CPs have been widely applied as useful carriers for the intracellular delivery of bioactive components, but the exact mechanisms underlying their cellular uptake and transmembrane transportation, especially when they are conjugated with nanoparticles, remain controversial (Brooks et al., 2010; Mager et al., 2010; Bolhassani, 2011; Khafagy & Morishita, 2012). Through in vitro cellular uptake studies, the cellular intake of micelles modified with CPs was found to be significantly increased, especially at high concentrations.

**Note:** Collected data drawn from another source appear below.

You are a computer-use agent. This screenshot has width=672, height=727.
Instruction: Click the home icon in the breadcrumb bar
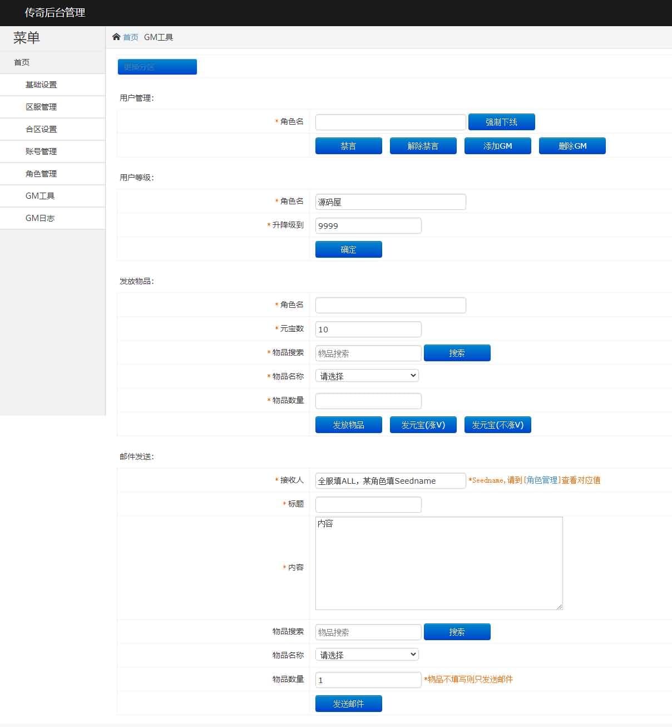116,37
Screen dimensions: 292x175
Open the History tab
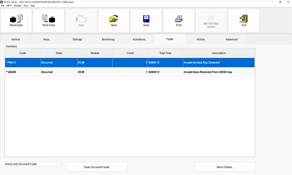pyautogui.click(x=201, y=39)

The rise in their cellular uptake may be due to the electropositivity of CuB-MMs-CP complexed micelles, which overcame the limitations caused by the electrostatic characteristics of the cytomembrane and influenced the membrane permeability. Otherwise, the P-gp inhibition by carrier materials, Labrasol and Kolliphor, also contributed to the cellular intake (Dubray et al., 2016; Hou et al., 2016). If the cellular intake content increased with the concentration of treated compound in nonlinear fashion and became saturated when the concentration achieved a certain thickness, then the procedure could be considered to be mediated with a specific protein carrier on the cell membrane. Therefore, the results of the cellular intake studies suggest that the factor of transporters should also be considered. Alternatively, the results of cellular uptake studies at different temperatures showed that the internalization of CP-modified CuB-MMs by Caco-2 cells occurred via an energy-dependent transport pathway.

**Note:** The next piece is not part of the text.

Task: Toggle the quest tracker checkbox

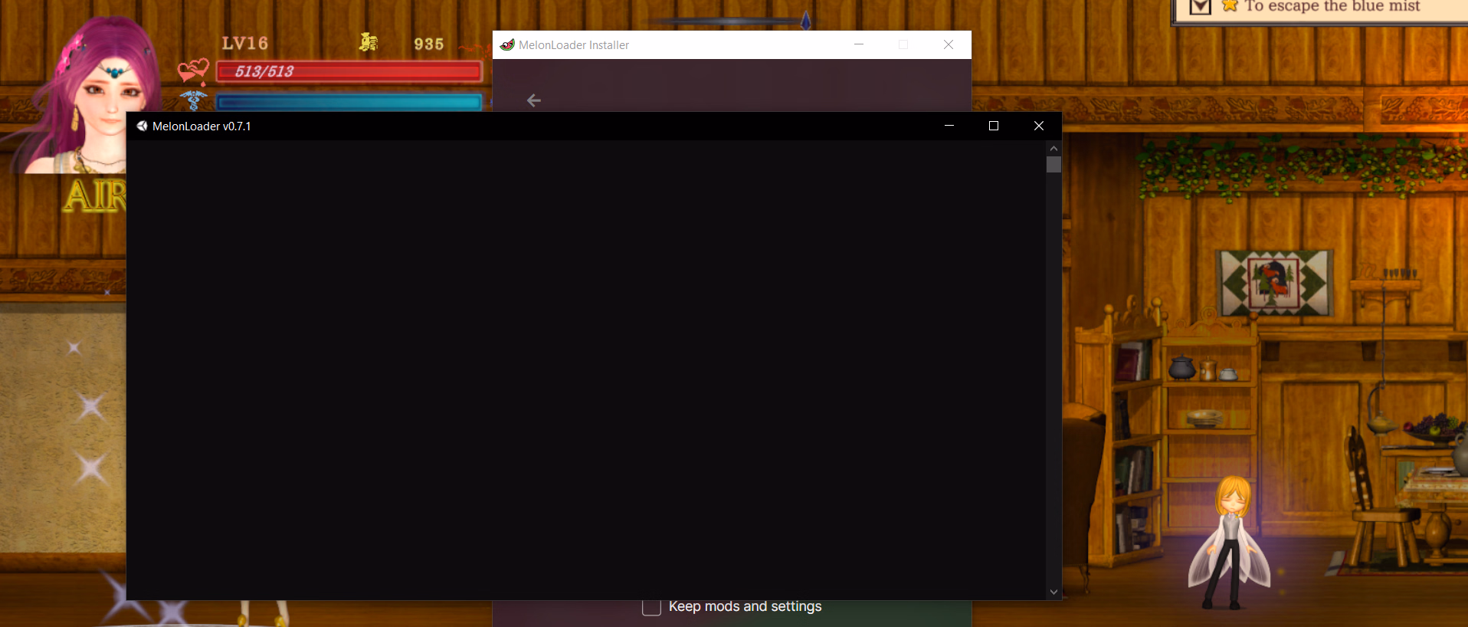Action: (x=1200, y=7)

The transport content has a linear relationship with the concentration and treatment time of the drug, whereas the carrier-mediated transport pathway possesses a non-linear relationship with these factors, and the transport quantity saturates at a given concentration. Therefore, the results from our study of the transmembrane transport behavior and absorption mechanism showed that the transport rate, apparent transport capacity, and apparent permeability coefficient of CuB-MMs-CPs nanomicelles were increased. Its absorption mechanism was also changed, in comparison to that of free CuB. The absorption of CuB was dominated by passive spreading and this occurred in a concentration-dependent manner. Due to the presence of the P-gp efflux effect, the P-gp inhibitor could significantly improve its absorption. The secretory process involved vector-mediated protein involvement, which required energy consumption and might be associated with interstitial protein mediation. The absorption of Cu-MMs-CPs nanomicelles was dominated by active transport, of which the carriers Labrasol and Korlliphor could effectively inhibit the P-gp efflux. The transport process required energy consumption, and its endocytotic proteins might be clathrin and caveolin. The secretion process was mainly controlled by changes in concentration.

The superiority of modification by CPs was subsequently confirmed by in vivo pharmacokinetic and pharmacodynamic studies. Compared to the CuB-MMs and free CuB, the relative bioavailabilities and tumor inhibition rate were substantially enhanced by CP modification.

Conclusion

Our present study was the first investigation to indicate that modified micelles with CPs as carriers could enhance absorption of orally administered CuB. Cellular uptake and transcellular transportation performance of CuB-MMs-CPs were proven to be better than those of CuB-MMs and CuB. In addition, we demonstrated that CuB-MMs-CPs produced the most significant antitumor effect after being ingested into mice bearing HepG-2 xenografts, which suggests their improved penetration efficiency attributed to CPs. Hence, we believe that the use of CPs as carriers may provide an effective method for the oral delivery of drugs, which could potentially overcome the barriers against the drug diffusion and penetration in the intestine.

Disclosure statement

The authors report no conflicts of interest.

Additional information

Funding

This work was supported by the National Natural Science Foundation of China [Grant No. 81403117].